Qual é a solução para o conflito entre palestinos e israelenses em Jerusalém? Essa pergunta é o ponto de partida de AQUI AS CRIANÇAS NÃO BRINCAM JUNTAS, pois foi o que motivou a ida de seu realizador à cidade. Na prática, porém, o filme se propõe mais como um diagnóstico do que como a fonte das respostas almejadas.

No longa, Jerusalém é apresentada do ponto de vista das pessoas comuns que apenas querem viver em paz na cidade pela qual nutrem afeto. Dentre os entrevistados, dois se destacam. O primeiro é Ali, um muçulmano preso no final da década de 1960 por um crime político, que ficou encarcerado durante dezoito anos, trabalhando hoje como guia turístico no mercado. O segundo é Benjamin, um judeu que, contra todos os conselhos das pessoas próximas, vai ao lado palestino da cidade por querer se aproximar dos palestinos.

Em termos de personagens, certamente o muçulmano – ou, mais precisamente, como ele mesmo enfatiza, afromuçulmano – é o mais interessante, inclusive por ter mais espaço em cena. Extremamente culto, Ali Jaddeh é uma pessoa que poderia passar horas relatando suas experiências e expondo sua visão de mundo, tendo encontrado no trabalho como guia turístico – novamente, usando as suas palavras, “guia alternativo” – o melhor caminho para apresentar aos estrangeiros o que a mídia não mostra. Ali não tem uma visão maniqueísta, sendo crítico à autoridade palestina tanto quanto ao status quo encontrado em Jerusalém.

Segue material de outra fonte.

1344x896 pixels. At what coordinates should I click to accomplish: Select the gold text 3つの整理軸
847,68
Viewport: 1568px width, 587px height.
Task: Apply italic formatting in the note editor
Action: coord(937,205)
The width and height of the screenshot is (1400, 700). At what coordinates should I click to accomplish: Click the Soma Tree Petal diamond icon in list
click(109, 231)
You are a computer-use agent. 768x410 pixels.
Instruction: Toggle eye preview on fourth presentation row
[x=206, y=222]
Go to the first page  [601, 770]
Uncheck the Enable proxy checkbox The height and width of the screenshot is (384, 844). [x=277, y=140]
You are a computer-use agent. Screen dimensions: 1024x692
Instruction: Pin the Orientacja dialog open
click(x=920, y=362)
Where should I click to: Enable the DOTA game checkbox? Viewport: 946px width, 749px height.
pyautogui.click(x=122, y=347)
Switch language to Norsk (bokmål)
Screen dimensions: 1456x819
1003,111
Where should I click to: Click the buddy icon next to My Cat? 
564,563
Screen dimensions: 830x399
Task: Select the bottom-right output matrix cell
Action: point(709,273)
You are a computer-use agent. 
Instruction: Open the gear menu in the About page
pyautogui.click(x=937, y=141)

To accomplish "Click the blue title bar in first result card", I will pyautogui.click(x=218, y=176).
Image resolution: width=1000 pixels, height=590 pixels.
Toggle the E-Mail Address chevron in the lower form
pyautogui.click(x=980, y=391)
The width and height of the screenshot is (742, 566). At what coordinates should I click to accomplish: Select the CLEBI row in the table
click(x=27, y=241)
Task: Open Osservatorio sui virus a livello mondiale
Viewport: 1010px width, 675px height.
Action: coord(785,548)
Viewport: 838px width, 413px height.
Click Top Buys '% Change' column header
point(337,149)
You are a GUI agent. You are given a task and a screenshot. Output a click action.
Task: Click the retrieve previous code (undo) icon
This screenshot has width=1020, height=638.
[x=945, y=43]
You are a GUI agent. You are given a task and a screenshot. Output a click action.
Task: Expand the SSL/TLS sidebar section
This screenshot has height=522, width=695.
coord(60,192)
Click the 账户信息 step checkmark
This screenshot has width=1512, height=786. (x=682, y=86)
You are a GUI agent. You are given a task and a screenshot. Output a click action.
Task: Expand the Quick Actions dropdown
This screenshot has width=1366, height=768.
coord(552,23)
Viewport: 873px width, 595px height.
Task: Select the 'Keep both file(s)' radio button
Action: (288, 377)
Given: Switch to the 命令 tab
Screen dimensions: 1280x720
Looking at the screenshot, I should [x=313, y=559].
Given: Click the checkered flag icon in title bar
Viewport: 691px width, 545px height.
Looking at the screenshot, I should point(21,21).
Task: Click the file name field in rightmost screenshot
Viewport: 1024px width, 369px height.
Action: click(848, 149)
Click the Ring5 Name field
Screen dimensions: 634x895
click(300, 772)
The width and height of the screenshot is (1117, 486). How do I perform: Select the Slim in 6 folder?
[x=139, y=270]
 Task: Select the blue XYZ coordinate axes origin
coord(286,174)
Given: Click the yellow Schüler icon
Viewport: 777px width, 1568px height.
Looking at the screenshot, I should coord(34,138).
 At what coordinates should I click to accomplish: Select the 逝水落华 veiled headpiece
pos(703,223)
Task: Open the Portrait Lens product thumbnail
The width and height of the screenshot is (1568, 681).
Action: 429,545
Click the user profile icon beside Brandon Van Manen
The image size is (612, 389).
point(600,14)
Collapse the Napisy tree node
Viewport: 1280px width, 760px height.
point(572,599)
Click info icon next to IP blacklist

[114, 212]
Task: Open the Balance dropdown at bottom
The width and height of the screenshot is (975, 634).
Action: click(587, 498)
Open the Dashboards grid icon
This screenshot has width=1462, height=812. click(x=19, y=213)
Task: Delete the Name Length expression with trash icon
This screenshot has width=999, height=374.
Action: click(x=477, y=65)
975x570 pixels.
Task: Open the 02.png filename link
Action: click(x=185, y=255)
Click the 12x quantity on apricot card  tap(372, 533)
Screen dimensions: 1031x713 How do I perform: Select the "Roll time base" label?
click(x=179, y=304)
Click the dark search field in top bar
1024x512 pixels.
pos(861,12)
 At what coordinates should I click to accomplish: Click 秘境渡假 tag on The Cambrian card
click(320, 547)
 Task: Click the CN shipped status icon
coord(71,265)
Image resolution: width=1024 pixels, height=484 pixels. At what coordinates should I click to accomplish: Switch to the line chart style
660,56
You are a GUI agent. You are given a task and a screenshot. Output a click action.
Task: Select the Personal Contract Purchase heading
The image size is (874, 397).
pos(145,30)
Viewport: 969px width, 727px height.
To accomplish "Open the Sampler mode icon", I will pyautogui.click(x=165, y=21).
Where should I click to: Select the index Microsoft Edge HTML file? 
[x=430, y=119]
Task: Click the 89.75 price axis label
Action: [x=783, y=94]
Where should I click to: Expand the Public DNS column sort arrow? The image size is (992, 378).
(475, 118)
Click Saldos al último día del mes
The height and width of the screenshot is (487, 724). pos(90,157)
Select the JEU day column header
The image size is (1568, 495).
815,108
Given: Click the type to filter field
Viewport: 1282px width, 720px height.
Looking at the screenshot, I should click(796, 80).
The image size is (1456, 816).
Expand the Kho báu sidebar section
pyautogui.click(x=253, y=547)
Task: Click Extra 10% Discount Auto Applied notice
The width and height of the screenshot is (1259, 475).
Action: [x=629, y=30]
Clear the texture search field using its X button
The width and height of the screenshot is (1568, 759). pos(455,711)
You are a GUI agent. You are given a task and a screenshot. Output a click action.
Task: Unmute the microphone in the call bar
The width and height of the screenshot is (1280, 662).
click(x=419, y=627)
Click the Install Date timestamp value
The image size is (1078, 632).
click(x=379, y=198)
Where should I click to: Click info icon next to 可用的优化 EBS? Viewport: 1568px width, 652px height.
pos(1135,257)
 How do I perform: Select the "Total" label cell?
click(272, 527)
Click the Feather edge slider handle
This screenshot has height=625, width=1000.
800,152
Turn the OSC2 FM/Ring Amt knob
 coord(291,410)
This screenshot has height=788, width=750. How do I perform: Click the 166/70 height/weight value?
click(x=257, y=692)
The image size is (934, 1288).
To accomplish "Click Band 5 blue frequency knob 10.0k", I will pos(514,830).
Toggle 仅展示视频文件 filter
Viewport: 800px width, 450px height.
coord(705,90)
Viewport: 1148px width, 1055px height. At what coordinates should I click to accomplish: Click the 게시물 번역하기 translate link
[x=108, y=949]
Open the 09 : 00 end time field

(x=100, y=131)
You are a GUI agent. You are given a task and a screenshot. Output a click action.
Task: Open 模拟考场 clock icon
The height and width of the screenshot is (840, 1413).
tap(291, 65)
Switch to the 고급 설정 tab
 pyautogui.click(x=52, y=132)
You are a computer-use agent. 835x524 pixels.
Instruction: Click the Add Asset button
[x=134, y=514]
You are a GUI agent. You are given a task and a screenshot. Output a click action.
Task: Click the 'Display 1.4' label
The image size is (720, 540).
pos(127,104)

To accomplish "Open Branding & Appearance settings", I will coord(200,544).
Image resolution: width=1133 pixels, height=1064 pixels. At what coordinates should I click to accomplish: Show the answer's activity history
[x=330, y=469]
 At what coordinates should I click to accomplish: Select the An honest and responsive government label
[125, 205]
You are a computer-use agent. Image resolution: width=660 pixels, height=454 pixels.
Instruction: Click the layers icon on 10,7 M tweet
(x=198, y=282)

Mesmo racional, Ali demonstra seu lado passional em dois momentos. No primeiro, ele se deixa levar por um monólogo catapultado pela palavra “basta!”, uma mescla entre pedido, exigência, reclamação e indignação. No segundo, ele deixa claro que, apesar de tudo, é apaixonado pela cidade onde vive, que considera “parte orgânica de si mesmo”. É nessa passionalidade que se encontra a convergência entre ele e Benjamin Freidenberg: para aquele, Jerusalém é um “presente de Deus” não apreciado pelas pessoas, que a tratam como Esparta; para este, trata-se de um lugar onde as religiões morrem ao invés de viver, o que ele relata com pesar. Diferentemente de outros israelenses, Benjamin acredita no poder do diálogo (e não das armas), o que, contudo, não é a tese central do longa.

Sob a ótica formal, o documentário de Mohsen Makhmalbaf tem um lado observativo e outro participativo. Trata-se de um documentário observativo na medida em que o cineasta exibe a rotina de Jerusalém (das pessoas comuns, como mencionado), chamando a atenção as cenas das crianças dançando, indício da sua ideia governante. Além disso, embora os entrevistados pareçam falar sem serem especificamente questionados, trata-se também de um documentário participativo, inclusive pelo uso de narração voice over em primeira pessoa. Isso faz parte da imersão proposta por Makhmalbaf, corroborada pelos planos longos usando câmera subjetiva nos corredores e o emprego de câmera na mão.

A ideia governante, então, parece depender de uma escolha (análoga à escolha enxergada por Ali, entre criar um Estado democrático secular ou criar dois Estados autônomos): ressignificar ou recomeçar. Ressignificar significaria encarar as diferenças não como fator de cisão, mas como motivador da união entre concidadãos. A ressignificação pode ter um sentido negativo – como ocorreu na própria Jerusalém, que, do convívio forçado, transformou-se em um local de ódio e tensão -, mas também pode ter conotação positiva – como é o caso dos prisioneiros que estudam no cárcere. Por sua vez, o recomeço dependeria da juventude, a quem caberia quebrar os paradigmas do ódio e mesmo reformular o sistema da educação pautada na segregação. “Aqui as crianças não brincam juntas” não fornece uma resposta satisfatória sobre como ressignificar ou recomeçar, mas reconhece a urgência de um “basta!”.

* Filme assistido durante a cobertura da 48ª edição da Mostra Internacional de Cinema em São Paulo (São Paulo Int’l Film Festival).